City of Northlake v. East Justin Joint Venture

873 S.W.2d 413, 1994 WL 102642
CourtCourt of Appeals of Texas
DecidedMay 3, 1994
Docket2-92-194-CV
StatusPublished
Cited by20 cases

This text of 873 S.W.2d 413 (City of Northlake v. East Justin Joint Venture) is published on Counsel Stack Legal Research, covering Court of Appeals of Texas primary law. Counsel Stack provides free access to over 12 million legal documents including statutes, case law, regulations, and constitutions.

Bluebook
City of Northlake v. East Justin Joint Venture, 873 S.W.2d 413, 1994 WL 102642 (Tex. Ct. App. 1994).

Opinion

OPINION

LATTIMORE, Justice.

Appellant/defendant City of Northlake (“Northlake”) appeals from an adverse judgment in favor of appellees/plaintiffs East Justin Joint Venture (“Justin”) and Sentry Environmental, L.P. (“Sentry”), declaring two ordinances enacted by Northlake void. One ordinance was intended to convert Northlake from a type B general-law municipality to a type A general-law municipality. The second ordinance was to annex into Northlake land owned by Justin, upon which Sentry intends to construct a solid waste landfill.

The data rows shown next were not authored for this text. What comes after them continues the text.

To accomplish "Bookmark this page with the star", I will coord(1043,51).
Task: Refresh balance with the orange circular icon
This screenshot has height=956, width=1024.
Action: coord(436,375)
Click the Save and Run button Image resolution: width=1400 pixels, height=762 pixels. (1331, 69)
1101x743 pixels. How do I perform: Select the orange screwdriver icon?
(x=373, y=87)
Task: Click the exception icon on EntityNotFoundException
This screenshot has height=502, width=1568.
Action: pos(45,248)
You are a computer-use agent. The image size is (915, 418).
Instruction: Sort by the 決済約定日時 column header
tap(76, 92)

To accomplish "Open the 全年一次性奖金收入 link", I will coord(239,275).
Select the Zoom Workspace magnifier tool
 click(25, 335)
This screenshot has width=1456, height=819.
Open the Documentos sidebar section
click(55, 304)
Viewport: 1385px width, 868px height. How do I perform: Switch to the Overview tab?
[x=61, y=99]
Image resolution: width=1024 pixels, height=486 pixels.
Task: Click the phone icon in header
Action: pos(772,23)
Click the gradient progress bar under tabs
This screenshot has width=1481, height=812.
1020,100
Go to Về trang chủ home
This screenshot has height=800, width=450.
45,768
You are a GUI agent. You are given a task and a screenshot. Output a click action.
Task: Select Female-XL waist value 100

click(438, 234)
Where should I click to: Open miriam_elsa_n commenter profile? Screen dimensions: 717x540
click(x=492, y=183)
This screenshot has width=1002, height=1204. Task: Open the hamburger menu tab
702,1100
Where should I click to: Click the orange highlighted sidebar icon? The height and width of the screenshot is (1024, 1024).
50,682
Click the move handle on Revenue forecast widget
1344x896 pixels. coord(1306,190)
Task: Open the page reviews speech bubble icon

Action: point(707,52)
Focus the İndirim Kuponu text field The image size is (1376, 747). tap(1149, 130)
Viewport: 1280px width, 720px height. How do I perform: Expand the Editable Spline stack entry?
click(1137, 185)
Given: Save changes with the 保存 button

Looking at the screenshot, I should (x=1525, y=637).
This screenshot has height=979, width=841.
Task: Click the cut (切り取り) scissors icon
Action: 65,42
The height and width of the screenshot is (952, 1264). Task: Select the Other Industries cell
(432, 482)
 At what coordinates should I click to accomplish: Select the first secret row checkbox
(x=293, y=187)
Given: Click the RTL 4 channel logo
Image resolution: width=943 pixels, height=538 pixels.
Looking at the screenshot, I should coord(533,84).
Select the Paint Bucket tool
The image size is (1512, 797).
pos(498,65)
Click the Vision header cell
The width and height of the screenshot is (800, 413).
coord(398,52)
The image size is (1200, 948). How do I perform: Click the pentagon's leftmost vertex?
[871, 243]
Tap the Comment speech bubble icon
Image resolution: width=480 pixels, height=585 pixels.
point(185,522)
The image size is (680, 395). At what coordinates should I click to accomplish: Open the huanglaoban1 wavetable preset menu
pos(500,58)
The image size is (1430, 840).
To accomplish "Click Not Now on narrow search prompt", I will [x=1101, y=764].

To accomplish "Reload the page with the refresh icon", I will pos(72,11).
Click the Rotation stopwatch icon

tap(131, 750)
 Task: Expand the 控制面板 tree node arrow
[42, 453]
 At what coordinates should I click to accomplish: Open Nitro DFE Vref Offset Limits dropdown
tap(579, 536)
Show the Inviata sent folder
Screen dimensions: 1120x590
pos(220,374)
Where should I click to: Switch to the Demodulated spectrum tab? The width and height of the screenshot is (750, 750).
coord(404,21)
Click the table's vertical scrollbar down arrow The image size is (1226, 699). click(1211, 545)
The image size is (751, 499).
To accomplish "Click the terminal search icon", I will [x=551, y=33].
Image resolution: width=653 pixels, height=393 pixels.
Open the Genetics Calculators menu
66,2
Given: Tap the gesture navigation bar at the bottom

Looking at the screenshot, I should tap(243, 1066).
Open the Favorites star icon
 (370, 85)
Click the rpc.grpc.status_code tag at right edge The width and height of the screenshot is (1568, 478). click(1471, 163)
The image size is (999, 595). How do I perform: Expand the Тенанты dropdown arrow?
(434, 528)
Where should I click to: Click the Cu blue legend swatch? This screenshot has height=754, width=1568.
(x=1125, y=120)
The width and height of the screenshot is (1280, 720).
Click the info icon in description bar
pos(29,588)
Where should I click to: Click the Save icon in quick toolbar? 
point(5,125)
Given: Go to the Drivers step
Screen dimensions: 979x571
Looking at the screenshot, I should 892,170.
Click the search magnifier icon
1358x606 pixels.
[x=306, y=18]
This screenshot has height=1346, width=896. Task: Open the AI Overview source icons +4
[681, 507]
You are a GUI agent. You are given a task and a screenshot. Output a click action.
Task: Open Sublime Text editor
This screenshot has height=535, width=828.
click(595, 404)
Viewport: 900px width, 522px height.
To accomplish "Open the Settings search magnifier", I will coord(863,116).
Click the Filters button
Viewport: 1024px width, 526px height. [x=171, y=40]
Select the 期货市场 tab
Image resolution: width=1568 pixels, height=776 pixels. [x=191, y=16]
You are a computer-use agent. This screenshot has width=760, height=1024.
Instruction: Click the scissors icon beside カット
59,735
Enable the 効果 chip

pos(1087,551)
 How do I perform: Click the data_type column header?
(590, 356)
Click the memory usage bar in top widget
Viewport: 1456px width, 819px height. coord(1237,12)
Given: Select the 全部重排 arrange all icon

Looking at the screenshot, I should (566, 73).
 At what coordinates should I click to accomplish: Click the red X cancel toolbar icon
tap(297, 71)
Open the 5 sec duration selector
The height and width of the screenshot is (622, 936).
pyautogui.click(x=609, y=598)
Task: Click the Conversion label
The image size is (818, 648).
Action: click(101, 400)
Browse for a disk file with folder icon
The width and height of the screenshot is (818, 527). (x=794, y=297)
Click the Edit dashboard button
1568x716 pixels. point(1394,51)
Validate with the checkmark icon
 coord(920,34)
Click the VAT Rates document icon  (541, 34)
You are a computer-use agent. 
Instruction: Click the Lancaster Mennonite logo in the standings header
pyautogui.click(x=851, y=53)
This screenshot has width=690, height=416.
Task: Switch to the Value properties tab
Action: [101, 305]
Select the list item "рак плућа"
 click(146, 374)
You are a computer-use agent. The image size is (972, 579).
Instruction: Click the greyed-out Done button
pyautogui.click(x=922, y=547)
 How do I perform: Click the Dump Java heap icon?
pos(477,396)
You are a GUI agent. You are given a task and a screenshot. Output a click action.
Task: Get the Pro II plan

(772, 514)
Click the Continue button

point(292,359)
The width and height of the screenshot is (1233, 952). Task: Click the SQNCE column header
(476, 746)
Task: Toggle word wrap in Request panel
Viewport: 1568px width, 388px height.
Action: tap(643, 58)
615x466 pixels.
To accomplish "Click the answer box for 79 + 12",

In two points of error, Northlake complains that the trial court erred in granting summary judgment in favor of East Justin/Sentry, and in failing to grant summary judgment in favor of Northlake. In four reply points, Justin/Sentry assert that the summary judgment in its favor should be affirmed because: (1) annexation of Justin’s property required their consent, which was never given; (2) annexation increased Northlake’s surface area to greater than two square miles, in violation of state law; (3) Northlake did not comply with state law requirements to become a type A city; and (4) a quo warranto proceeding is not required because the ordinances are claimed to be void.

We affirm.

This lawsuit involves approximately 364 acres owned by Justin (hereinafter the “Property”) located in the southwestern portion of Denton County near the small general-law town of Northlake. Northlake was incorporated in 1960 as a type B general-law town with about 200 residents. In 1990, the population was 247. Northlake provides no city services, except for a police force shared with the City of Marshall Creek. The northern boundary of the Property lies along the south edge of F.M. 407, which runs generally east to west. The incorporated limits of Northlake lie immediately to the north of F.M. 407 and the Property. After receiving notice of a proposed sanitary landfill use on the Property, Northlake passed a resolution opposing the landfill use. On August 9,1990, three of the five Northlake aldermen voted to convert Northlake from a type B to a type A general-law municipality (the “Conversion *416 Ordinance”) at a regular meeting of the governing body. The other two aldermen were absent from this meeting. Minutes of this meeting were recorded and certified. On October 11, 1990, a written ordinance, numbered 901011, was entered into the official records of the town. It was signed by three aldermen, two of whom were not at the August 9 meeting. In addition, one of the aldermen who was present at the August 9 meeting and did sign the ordinance on October 11 signed as Mayor Pro Tempore, and not as an alderman. The mayor serving at the time of the August 9 meeting had subsequently left the city's service, and did not sign the ordinance. While there was an October 11,1990 regular meeting of the governing body, no vote was taken as to the Conversion Ordinance. Northlake concedes that the ordinance was signed prior to the October 11 meeting. The Conversion Ordinance was not filed or recorded with the County Clerk of Denton County.

Northlake thereafter started the process of passing several ordinances to annex thousands of acres into the corporate limits. Northlake’s Mayor and Secretary solicited signatures on an annexation petition from inhabitants on a tract of land located north of F.M. 407 and about 600 feet east of the Property. The Justin/Sentry Property is unoccupied, and thus none of the signatures on the petition was from the Property. Under the Northlake annexation ordinance at issue in this case, the Justin/Sentry Property and the east tract from which petition signatures were solicited were joined by a 600 foot long strip of land the width of the F.M. 407 right-of-way. The engineer’s property description (field notes) attached to the petition thus described one unified tract joined by the F.M. 407 strip. On January 31, 1991, the Northlake City Council enacted Ordinance No. 910131 (the “Annexation Ordinance”) which annexed the Justin/Sentry property without the consent of Justin/Sentry or the State of Texas. Following the annexation of the Property, the total area of the Northlake corporate limits exceeded two square miles.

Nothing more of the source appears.